Text and item location entries
--------------------

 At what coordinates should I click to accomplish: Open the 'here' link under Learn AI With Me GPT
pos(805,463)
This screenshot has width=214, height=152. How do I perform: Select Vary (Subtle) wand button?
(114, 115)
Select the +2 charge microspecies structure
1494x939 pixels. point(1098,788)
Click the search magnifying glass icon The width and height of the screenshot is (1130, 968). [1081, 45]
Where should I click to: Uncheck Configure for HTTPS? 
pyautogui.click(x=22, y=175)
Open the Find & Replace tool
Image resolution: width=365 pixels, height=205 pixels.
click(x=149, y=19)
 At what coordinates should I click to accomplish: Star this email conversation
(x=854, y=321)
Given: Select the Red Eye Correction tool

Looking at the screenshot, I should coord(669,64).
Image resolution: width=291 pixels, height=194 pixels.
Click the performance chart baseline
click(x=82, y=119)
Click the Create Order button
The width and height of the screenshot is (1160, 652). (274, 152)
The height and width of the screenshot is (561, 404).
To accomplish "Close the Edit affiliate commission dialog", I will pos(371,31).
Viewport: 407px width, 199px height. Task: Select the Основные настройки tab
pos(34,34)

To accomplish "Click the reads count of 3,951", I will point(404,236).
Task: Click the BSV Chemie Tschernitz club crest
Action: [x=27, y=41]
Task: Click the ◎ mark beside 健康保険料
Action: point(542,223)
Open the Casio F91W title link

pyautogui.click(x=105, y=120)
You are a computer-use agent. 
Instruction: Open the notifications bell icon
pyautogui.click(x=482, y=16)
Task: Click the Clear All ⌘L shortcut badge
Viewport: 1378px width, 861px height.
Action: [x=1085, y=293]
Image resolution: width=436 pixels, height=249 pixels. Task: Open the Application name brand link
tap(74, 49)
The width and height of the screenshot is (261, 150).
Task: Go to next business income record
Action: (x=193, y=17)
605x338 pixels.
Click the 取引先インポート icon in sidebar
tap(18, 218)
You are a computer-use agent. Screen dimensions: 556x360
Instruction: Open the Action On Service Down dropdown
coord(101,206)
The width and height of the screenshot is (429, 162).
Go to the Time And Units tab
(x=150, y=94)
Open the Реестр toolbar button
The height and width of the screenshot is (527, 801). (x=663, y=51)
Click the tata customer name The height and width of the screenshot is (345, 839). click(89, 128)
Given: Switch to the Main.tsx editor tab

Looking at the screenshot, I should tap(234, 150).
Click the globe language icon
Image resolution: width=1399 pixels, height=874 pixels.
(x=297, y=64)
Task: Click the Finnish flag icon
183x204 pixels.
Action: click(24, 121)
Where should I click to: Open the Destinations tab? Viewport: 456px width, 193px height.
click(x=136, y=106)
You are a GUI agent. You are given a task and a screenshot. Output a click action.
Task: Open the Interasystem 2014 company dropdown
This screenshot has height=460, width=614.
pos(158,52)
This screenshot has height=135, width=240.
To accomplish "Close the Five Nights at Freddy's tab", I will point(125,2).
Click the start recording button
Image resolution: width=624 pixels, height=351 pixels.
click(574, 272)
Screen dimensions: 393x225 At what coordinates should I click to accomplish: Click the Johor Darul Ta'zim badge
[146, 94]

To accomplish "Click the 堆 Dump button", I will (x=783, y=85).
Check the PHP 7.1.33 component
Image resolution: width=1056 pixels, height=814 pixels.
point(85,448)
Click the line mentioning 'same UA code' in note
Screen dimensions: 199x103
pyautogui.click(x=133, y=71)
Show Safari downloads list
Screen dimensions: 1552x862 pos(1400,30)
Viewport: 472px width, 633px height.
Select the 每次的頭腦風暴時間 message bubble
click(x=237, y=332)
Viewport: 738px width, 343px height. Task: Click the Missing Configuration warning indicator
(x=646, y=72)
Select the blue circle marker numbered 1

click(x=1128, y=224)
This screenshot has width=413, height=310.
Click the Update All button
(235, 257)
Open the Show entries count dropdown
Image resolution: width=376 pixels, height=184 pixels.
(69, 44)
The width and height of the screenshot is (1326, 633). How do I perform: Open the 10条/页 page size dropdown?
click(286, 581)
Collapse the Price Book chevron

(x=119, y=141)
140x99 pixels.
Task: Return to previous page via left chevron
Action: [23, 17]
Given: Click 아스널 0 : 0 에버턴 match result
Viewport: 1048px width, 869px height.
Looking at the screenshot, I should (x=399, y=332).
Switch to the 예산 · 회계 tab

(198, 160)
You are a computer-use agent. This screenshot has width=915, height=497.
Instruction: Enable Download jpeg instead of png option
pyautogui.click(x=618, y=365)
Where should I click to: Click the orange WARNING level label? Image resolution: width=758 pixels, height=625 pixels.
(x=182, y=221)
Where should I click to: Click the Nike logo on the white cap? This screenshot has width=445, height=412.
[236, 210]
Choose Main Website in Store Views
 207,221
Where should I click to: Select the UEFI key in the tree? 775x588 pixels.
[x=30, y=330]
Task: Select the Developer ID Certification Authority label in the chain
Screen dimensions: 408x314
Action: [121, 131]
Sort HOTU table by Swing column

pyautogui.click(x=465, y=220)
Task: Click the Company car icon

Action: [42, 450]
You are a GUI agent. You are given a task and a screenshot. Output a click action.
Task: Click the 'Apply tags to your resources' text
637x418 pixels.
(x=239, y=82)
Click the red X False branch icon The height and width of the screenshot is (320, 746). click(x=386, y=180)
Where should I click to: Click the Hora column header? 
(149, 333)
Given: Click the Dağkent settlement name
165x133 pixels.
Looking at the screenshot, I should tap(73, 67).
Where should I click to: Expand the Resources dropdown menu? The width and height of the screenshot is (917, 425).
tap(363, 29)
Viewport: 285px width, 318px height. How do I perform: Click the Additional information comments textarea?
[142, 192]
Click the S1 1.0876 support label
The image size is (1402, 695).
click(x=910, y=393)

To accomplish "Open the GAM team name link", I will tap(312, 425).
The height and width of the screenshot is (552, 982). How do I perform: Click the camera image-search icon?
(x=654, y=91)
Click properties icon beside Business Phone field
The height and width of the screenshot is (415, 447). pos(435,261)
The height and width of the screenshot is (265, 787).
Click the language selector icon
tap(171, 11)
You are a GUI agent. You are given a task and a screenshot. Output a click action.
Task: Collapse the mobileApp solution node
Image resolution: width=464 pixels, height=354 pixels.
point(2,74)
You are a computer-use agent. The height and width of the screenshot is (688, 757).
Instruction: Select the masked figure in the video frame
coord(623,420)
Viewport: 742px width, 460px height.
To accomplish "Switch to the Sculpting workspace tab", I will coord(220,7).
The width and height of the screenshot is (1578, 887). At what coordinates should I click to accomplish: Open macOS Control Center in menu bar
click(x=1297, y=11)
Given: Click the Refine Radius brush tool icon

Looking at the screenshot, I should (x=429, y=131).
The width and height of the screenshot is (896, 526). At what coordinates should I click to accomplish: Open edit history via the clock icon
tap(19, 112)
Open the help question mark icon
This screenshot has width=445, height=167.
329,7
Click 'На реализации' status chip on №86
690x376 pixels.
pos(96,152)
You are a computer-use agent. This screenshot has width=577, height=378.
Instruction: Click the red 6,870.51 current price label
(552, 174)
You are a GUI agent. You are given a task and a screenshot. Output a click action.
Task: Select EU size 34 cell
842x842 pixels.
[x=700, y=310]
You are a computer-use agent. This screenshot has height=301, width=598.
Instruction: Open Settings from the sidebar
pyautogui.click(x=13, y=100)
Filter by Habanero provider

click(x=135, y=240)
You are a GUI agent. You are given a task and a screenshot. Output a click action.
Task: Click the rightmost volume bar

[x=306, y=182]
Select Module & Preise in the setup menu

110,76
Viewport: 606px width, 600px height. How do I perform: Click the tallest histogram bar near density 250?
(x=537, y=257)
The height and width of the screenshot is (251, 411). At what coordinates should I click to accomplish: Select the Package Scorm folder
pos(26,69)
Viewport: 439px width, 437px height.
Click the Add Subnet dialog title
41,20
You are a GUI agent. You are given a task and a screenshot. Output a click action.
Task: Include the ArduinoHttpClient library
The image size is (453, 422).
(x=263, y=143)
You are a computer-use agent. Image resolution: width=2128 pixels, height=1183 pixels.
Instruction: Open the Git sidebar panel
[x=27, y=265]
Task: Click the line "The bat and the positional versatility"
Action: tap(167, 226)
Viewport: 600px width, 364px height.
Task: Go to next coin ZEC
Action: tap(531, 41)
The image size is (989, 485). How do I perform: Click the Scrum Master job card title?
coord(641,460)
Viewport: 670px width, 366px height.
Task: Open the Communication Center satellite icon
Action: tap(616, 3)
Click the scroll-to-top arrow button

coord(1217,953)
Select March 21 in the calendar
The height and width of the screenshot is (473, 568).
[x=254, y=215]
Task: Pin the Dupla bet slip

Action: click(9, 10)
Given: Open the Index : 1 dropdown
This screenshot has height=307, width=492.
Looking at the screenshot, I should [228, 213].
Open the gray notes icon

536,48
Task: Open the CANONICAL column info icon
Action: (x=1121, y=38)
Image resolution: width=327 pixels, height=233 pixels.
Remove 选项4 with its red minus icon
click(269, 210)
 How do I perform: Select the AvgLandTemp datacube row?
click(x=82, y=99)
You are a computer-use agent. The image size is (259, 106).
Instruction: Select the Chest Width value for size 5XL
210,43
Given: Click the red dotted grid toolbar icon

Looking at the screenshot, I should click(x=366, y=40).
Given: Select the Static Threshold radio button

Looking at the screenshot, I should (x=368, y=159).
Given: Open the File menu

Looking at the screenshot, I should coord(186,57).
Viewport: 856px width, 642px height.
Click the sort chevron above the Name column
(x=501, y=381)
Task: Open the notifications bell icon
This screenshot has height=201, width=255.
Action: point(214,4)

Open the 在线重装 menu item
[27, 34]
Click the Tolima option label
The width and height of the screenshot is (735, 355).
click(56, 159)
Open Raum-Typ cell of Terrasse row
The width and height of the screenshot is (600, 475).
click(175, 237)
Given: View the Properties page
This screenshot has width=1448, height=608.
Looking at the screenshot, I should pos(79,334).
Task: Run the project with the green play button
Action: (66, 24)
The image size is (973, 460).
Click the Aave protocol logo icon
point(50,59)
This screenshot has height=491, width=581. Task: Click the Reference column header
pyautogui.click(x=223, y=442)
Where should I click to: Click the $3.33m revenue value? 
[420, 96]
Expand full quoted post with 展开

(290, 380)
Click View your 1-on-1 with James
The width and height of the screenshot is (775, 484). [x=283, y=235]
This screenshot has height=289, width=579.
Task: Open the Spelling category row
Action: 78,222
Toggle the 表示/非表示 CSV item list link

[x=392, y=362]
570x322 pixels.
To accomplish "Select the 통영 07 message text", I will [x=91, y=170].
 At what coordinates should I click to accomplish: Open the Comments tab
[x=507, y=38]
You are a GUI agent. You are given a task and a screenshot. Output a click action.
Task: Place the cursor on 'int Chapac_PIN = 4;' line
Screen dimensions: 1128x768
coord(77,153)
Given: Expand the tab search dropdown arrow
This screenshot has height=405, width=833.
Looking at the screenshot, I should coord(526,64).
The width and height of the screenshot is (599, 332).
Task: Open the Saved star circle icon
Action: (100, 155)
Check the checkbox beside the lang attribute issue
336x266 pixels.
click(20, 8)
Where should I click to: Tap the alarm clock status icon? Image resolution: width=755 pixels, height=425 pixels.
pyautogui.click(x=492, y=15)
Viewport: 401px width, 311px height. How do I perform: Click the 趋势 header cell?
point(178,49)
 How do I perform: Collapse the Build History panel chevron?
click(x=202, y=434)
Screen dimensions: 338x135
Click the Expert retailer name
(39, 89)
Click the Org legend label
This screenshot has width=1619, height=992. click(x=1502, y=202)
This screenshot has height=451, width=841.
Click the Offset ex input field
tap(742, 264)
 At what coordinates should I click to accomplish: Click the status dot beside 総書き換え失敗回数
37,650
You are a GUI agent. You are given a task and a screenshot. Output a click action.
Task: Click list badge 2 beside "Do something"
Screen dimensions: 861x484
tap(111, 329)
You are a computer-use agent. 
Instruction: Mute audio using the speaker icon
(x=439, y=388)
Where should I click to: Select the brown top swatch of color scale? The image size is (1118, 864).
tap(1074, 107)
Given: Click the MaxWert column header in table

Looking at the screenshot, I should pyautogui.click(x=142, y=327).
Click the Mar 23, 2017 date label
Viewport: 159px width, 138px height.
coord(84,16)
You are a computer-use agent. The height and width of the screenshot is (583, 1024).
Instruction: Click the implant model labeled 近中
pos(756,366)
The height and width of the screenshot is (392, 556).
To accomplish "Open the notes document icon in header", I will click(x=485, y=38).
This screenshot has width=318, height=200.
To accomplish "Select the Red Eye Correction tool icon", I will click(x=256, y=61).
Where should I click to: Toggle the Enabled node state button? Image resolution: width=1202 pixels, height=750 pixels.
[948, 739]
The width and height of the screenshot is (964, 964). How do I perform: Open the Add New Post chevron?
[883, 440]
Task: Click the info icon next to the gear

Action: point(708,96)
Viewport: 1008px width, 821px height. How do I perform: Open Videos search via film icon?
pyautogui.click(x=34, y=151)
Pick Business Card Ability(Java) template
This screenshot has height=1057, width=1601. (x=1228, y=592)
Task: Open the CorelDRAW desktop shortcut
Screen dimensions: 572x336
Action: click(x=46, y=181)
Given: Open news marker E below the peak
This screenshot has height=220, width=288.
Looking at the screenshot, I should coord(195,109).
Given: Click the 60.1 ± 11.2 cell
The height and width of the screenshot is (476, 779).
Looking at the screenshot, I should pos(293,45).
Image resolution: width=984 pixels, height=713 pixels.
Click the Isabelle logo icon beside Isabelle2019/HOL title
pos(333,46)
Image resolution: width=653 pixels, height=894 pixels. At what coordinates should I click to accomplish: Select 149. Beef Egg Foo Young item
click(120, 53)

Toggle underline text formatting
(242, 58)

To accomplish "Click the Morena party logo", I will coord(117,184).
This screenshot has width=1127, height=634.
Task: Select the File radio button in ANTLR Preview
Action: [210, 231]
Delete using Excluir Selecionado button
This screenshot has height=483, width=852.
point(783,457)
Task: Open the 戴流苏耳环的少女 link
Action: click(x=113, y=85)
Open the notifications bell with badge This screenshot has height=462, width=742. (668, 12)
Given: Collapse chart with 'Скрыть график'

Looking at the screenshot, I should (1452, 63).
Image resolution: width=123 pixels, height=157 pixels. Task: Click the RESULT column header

--------------------

- EXERCISE: Please return the lines of the material unchanged, from the line with "Switch to the 예산 · 회계 tab" to the line with "(x=239, y=82)", both included.

- ANSWER FOR THE TASK:
Switch to the 예산 · 회계 tab

(198, 160)
You are a computer-use agent. This screenshot has width=915, height=497.
Instruction: Enable Download jpeg instead of png option
pyautogui.click(x=618, y=365)
Where should I click to: Click the orange WARNING level label? Image resolution: width=758 pixels, height=625 pixels.
(x=182, y=221)
Where should I click to: Click the Nike logo on the white cap? This screenshot has width=445, height=412.
[236, 210]
Choose Main Website in Store Views
 207,221
Where should I click to: Select the UEFI key in the tree? 775x588 pixels.
[x=30, y=330]
Task: Select the Developer ID Certification Authority label in the chain
Screen dimensions: 408x314
Action: [121, 131]
Sort HOTU table by Swing column

pyautogui.click(x=465, y=220)
Task: Click the Company car icon

Action: [42, 450]
You are a GUI agent. You are given a task and a screenshot. Output a click action.
Task: Click the 'Apply tags to your resources' text
637x418 pixels.
(x=239, y=82)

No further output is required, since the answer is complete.